» Exercise directions
All lines below containing the string "computer" are to be copied.
********************
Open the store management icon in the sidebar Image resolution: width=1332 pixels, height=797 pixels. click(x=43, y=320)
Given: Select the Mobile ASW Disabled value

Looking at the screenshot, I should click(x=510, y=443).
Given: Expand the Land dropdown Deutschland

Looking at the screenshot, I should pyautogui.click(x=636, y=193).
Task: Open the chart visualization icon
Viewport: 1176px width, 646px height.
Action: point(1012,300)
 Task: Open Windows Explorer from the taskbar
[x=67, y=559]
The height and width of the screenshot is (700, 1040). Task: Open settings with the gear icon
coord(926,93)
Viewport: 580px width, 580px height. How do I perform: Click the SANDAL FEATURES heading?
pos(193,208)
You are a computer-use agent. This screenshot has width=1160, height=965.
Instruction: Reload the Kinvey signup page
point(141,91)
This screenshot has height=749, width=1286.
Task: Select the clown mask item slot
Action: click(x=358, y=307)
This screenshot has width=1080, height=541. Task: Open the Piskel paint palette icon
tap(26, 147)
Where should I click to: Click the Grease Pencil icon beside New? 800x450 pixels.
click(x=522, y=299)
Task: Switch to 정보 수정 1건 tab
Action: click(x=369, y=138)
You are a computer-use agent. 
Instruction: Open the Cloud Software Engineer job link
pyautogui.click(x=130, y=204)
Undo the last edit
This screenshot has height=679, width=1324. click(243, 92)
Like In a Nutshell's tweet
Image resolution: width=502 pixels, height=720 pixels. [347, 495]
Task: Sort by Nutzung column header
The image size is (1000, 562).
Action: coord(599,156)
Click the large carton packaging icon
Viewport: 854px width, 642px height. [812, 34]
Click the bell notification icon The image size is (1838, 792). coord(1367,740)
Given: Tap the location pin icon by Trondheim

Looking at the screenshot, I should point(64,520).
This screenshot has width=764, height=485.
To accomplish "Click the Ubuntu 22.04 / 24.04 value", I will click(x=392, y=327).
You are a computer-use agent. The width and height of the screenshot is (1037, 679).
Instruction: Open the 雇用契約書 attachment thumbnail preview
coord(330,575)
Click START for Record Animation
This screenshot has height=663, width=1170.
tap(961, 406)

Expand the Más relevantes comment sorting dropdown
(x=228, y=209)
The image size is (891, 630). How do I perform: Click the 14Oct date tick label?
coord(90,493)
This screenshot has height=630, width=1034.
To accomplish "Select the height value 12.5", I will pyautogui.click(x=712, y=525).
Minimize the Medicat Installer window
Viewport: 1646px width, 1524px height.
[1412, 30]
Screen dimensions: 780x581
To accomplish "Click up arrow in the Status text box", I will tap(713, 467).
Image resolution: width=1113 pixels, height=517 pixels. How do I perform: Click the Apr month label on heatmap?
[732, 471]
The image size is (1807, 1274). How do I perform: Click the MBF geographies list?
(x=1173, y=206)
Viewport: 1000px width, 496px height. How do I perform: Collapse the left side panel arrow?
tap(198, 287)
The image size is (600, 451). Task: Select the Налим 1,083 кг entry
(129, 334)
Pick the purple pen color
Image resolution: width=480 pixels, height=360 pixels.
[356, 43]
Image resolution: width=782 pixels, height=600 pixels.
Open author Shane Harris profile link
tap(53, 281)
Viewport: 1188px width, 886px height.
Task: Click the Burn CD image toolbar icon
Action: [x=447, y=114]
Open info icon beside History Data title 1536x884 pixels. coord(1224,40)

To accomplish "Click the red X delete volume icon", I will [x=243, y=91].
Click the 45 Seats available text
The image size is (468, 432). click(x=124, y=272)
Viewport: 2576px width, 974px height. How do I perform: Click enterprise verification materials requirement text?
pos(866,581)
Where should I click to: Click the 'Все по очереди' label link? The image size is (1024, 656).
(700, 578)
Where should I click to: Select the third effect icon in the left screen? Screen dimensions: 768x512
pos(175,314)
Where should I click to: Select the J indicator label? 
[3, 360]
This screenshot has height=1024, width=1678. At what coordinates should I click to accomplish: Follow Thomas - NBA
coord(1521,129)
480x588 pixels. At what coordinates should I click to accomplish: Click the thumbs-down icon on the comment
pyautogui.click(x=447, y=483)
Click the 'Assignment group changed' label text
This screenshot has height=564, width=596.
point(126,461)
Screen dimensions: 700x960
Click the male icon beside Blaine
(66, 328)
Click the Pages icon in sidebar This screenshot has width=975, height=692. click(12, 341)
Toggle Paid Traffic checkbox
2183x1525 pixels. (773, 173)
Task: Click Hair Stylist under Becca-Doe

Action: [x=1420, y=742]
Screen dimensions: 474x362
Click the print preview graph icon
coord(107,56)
********************
» Task output
You are a computer-use agent. This screenshot has width=1160, height=965.
You are a computer-use agent. 
You are a computer-use agent. The width and height of the screenshot is (1037, 679).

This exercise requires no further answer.